Alas, nope.  It seems that Hardin is a miserable boulder, and Tessa is doomed to push him up a hill over and over.  As with After, Hardin is a jealous, possessive stalker-creep who belittles Tessa and bullies any other dude who tries to talk to her.  And, once again, Tessa consistently rewards his behavior by showering him with kindness and unlimited rolls in the hay.  Trevor calls it correctly:  Hardin isn't a bad boy.  He's a pitiful loser.  As long as they stay together, Hardin will continue to drag her down and draw out her ugliest traits--like poison from a wound.  But, in the script's cockeyed logic, we're supposed to boo and hiss at Trevor for even suggesting that these star-crossed dipshits aren't meant to be.

While we're at it, let's talk about that script.  Co-written by Anna Todd (and based on her hit book series), Collided seems to want it both ways:  On one hand, the film cranks up the raunchiness, resulting in love scenes that are steamier, sweatier, and yet somehow even more lifeless and boring.  On the other, the story leans hard into the same flimsy, teen movie melodrama that made the first After such a carousel of clichés.  Hardin reheats the same conflict he had with his dad in the first film, resulting in the same pouty, irritating theatrics.  Tessa's mom (Selma Blair) is still a controlling bitch, although this time the script only uses her to push Tessa and Hardin back into each other's arms.  Oh yeah, there's some stuff with Hardin's stepbrother (Shane Paul McGhie), and something else with Noah (Dylan Arnold), Tessa's other lousy ex-boyfriend.  I'm not really sure.  I was way more into my Cool Ranch Doritos™ at this point.

As for grading the performers, I'm pretty much in the same boat as the first movie.  Fiennes Tiffin and Langford cry and scream from start to finish, and it still amounts to zippo in the chemistry department.  In their defense, I don't think Emma Stone and Ryan Gosling could do any better.  Hell, if you could send back a DeLorean, I don't think a young Robert De Niro and Meryl Streep could bring it to life, either.  There's a bizarro world out there in which Fiennes Tiffin and Langford get to showcase their talent with a better script.  Unfortunately, this material does nothing but let them down.  (At one point, Tessa says, "I'd like to think we're not Neanderthals."  She's confident that she and Hardin are evolved enough to sleep next to each other without having sex.  Then, they crawl in bed and have sex, definitively proving that both characters are, in fact, Neanderthals.)

I think my biggest beef with a movie like this is the stupid, wonky way it views true love.  Of course, I won't claim to be an expert on the subject, but I do love my wife a million, billion times over.  And I totally get that any long-term relationship is a huge commitment, and it takes real work.  At the same time, that work shouldn't feel like work.  We're not talking about digging ditches or building a cathedral out of toothpicks.  It shouldn't seem like you're forever trying to staple syrup to the wall.

But's exactly what After We Collided would have you believe.  Hardin and Tessa move from one miserable encounter to the other.  They squabble and snark, ruining each other's chances for happiness along the way.  You get the idea that this sucks for both of them, and that ain't my idea of romance.
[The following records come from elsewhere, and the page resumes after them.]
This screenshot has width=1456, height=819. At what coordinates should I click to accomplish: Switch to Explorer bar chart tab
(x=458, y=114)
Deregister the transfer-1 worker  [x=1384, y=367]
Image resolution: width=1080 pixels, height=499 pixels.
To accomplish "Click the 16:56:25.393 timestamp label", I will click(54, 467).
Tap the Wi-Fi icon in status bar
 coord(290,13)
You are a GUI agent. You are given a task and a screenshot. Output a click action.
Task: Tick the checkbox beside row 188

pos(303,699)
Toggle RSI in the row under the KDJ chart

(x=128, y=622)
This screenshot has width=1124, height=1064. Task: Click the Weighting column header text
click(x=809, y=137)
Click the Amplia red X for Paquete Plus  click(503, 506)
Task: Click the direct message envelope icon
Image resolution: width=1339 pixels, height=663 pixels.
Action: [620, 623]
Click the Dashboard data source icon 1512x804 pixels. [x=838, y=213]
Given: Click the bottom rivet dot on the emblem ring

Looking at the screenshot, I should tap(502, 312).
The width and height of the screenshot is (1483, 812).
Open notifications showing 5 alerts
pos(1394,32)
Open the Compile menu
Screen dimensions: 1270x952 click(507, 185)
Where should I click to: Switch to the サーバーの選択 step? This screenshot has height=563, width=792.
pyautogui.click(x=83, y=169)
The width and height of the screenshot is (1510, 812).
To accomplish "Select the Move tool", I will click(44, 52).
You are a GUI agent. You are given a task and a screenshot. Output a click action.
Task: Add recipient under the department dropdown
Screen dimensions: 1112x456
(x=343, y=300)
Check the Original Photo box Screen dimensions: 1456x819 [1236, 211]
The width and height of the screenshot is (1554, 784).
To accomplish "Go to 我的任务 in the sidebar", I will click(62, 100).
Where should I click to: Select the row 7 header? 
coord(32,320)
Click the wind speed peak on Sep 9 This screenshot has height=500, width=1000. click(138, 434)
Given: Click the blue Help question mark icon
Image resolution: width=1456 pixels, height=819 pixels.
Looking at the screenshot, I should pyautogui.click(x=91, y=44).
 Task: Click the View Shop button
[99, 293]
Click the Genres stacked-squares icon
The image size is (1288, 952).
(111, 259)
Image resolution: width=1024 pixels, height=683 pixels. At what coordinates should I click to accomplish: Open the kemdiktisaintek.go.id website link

Again, the movie makes Trevor the heel for calling it like it is:  These two are a terrible couple, and they need to get the hell away from each other.  Maybe the next film could focus on Trevor.  Maybe he could break away from all these crappy characters and get into a good relationship of his own.  At least he'll have a good idea of what true love isn't.  

107 min.  R. 

(* = This autocorrected to vampire, and I almost left it as is.)